• December 22, 2024

Forward thinking businesses in the process automation value chain have lately been responding to the dearth of talent affecting many tech fields (and many industries in general since 2020) by partnering with colleges and universities to help train a new generation of potential employees. The most recent is German process mining firm Celonis, which has established an engineering and innovation lab in partnership with Rheinisch-Westfälische Technische Hochschule (RWTH) Aachen University.

RWTH Aachen is the largest technical university in Germany and, according to the QS World University rankings in 2022, it is among the top 50 engineering and technology universities in the world.

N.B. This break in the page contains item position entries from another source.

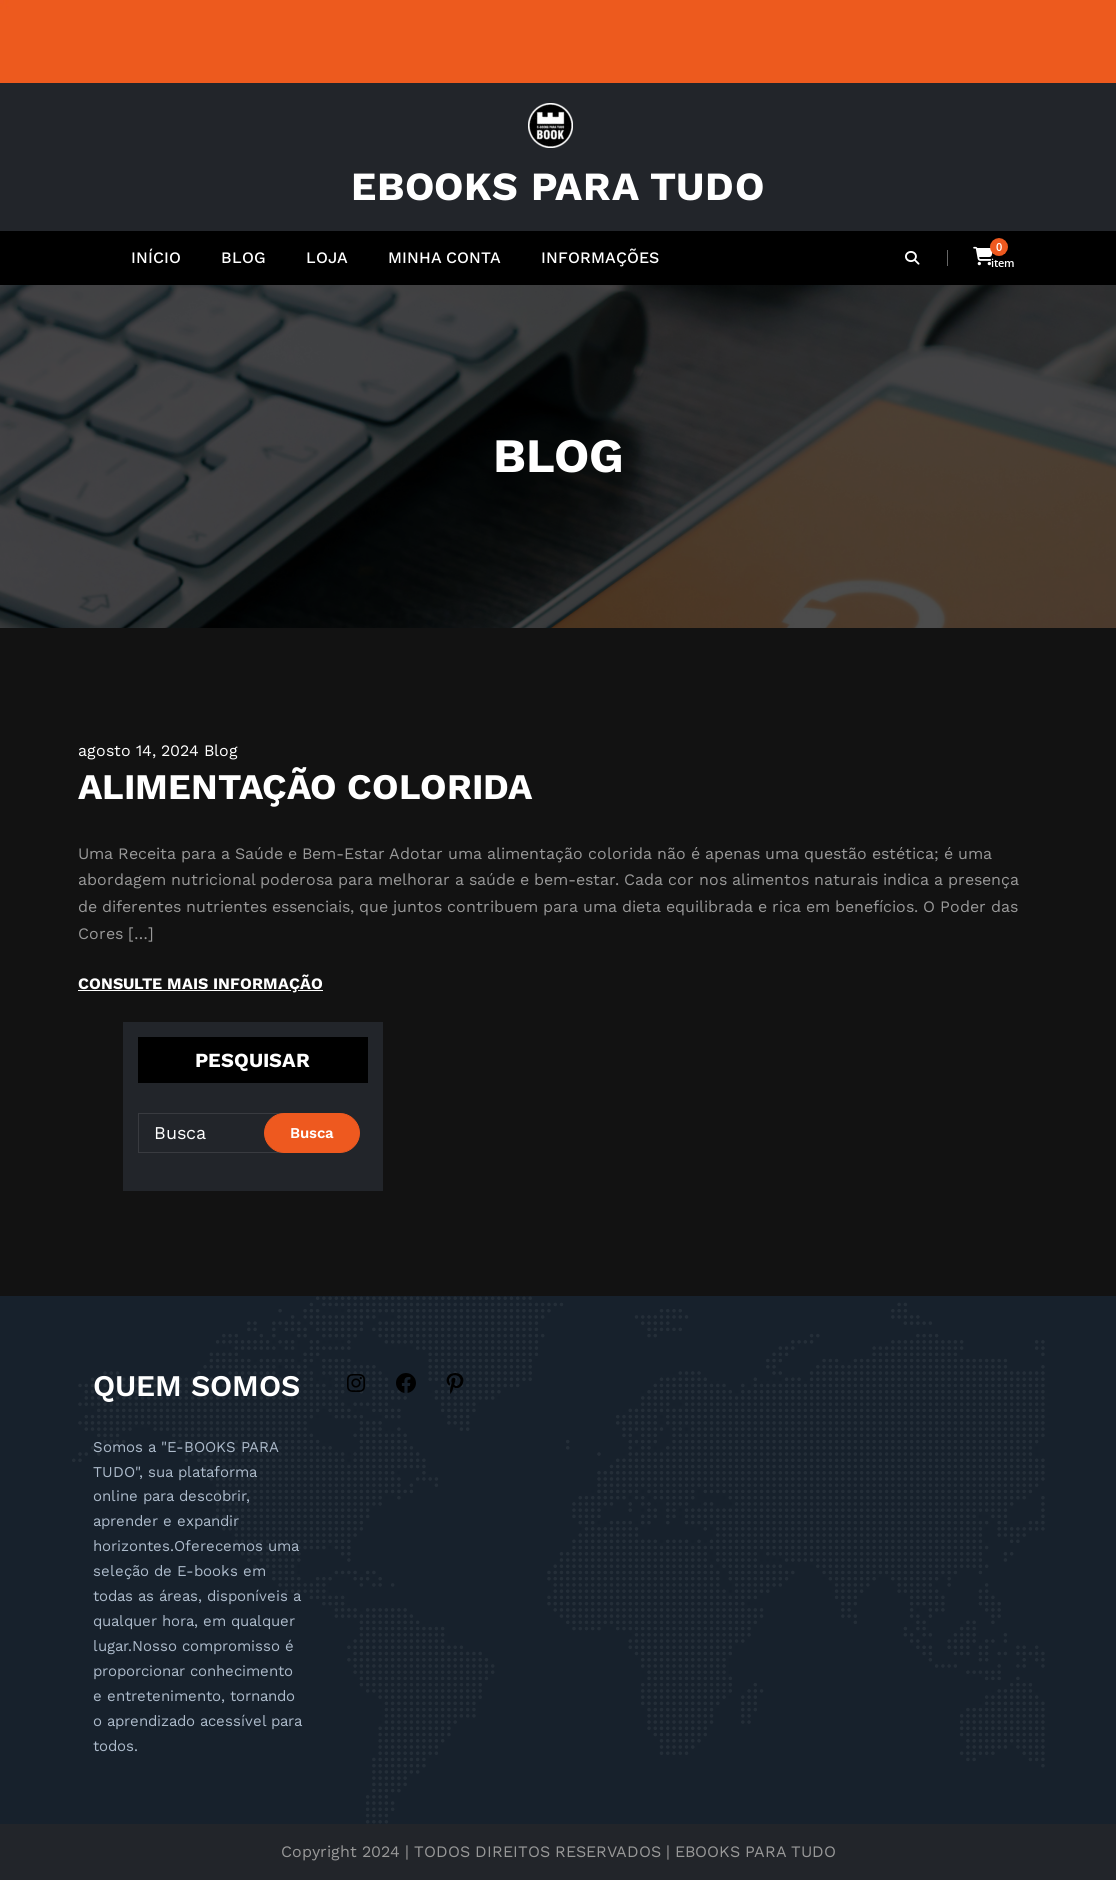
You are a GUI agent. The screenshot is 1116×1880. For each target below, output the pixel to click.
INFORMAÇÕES (600, 257)
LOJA (327, 257)
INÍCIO (156, 257)
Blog (221, 750)
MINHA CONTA (444, 257)
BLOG (243, 257)
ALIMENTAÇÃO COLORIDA (305, 787)
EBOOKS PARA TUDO (558, 186)
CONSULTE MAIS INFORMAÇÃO (200, 983)
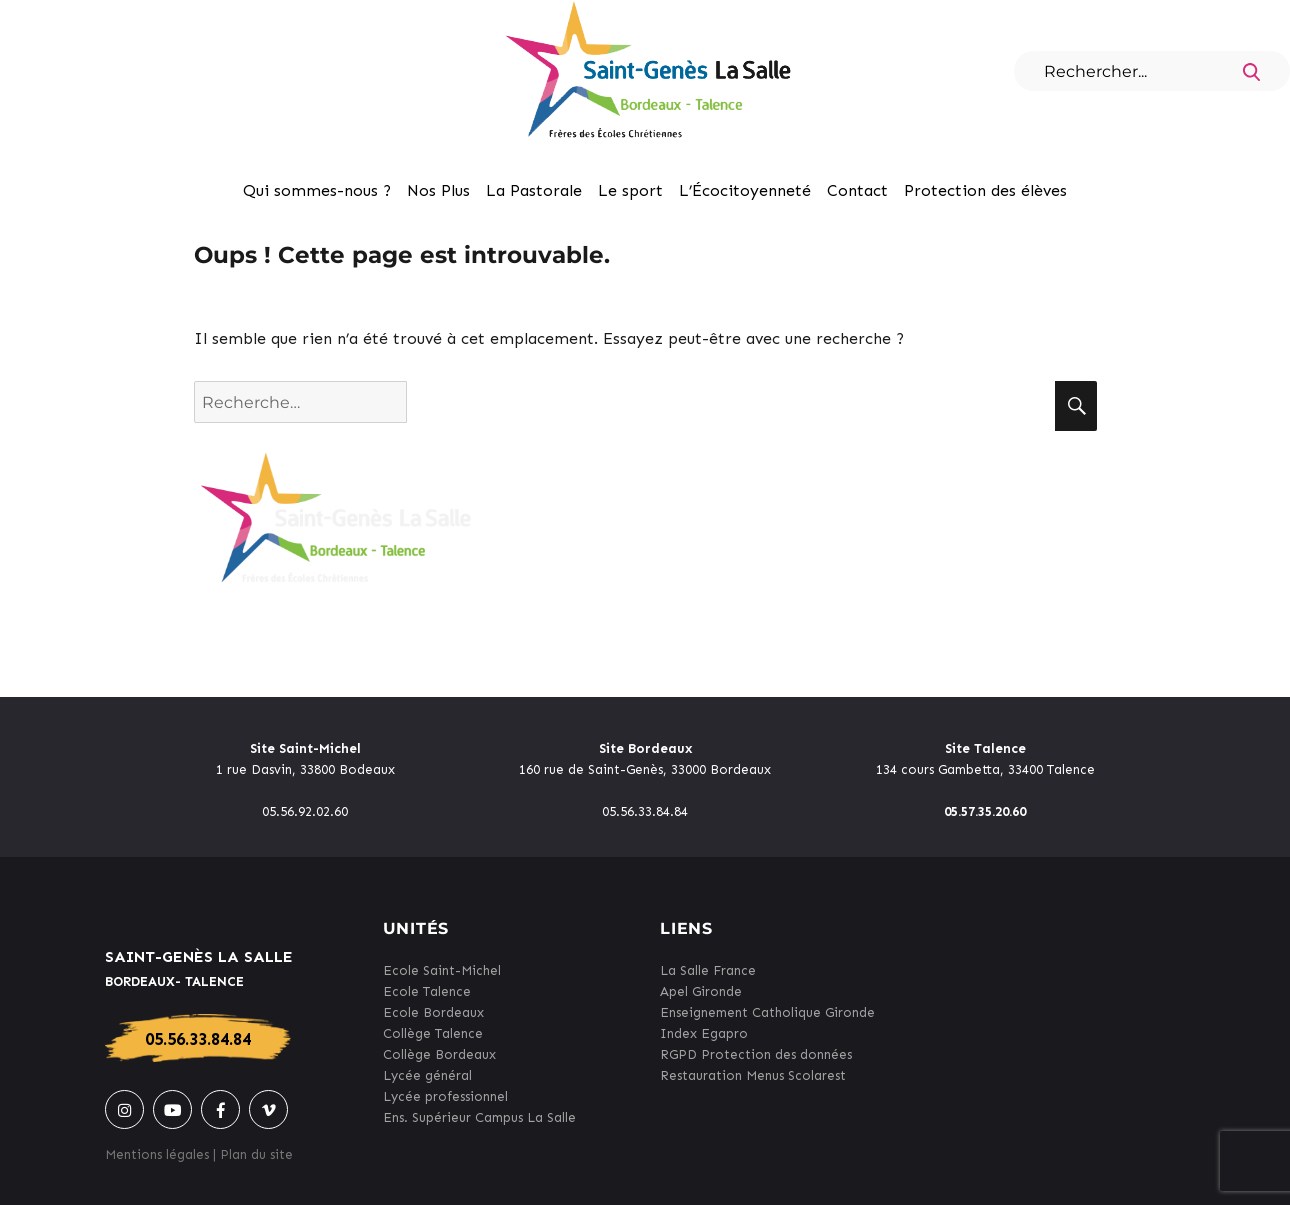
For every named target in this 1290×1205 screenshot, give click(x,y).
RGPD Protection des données (756, 1054)
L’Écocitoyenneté (745, 190)
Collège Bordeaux (439, 1054)
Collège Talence (433, 1033)
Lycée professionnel (445, 1096)
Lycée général (427, 1075)
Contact (857, 190)
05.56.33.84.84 (198, 1039)
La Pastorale (534, 190)
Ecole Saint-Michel (442, 970)
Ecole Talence (427, 991)
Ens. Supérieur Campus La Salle (479, 1117)
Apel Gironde (701, 991)
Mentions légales (157, 1154)
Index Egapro (704, 1033)
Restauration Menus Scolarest (753, 1075)
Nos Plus (438, 190)
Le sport (630, 190)
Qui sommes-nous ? (317, 190)
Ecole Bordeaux (433, 1012)
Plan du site (256, 1154)
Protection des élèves (985, 190)
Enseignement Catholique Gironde (767, 1012)
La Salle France (708, 970)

The Chair of Process and Data Science at RWTH Aachen is Wil van der Aalst—a pioneer in research on workflow management and process mining, as well as acting as Celonis’ chief scientist.

Van der Aalst and others on the university’s campus expect the partnership with Celonis to radically advance the study of process mining and expose the industry to students who are considering post-education career options in technical fields.

“By installing a Celonis Engineering and Innovation Lab right on RWTH Aachen campus, entrepreneurial innovation intersects with a  unique knowledge community, whose joint research and collaboration will undoubtedly yield advancements in process mining and execution management,” van der Aalst said.

Partnerships like this and the RPA Initiative at George Mason University in Virginia are examples of the burgeoning process automation industry’s understanding that it needs a strong pipeline of trained engineering talent to sustain growth.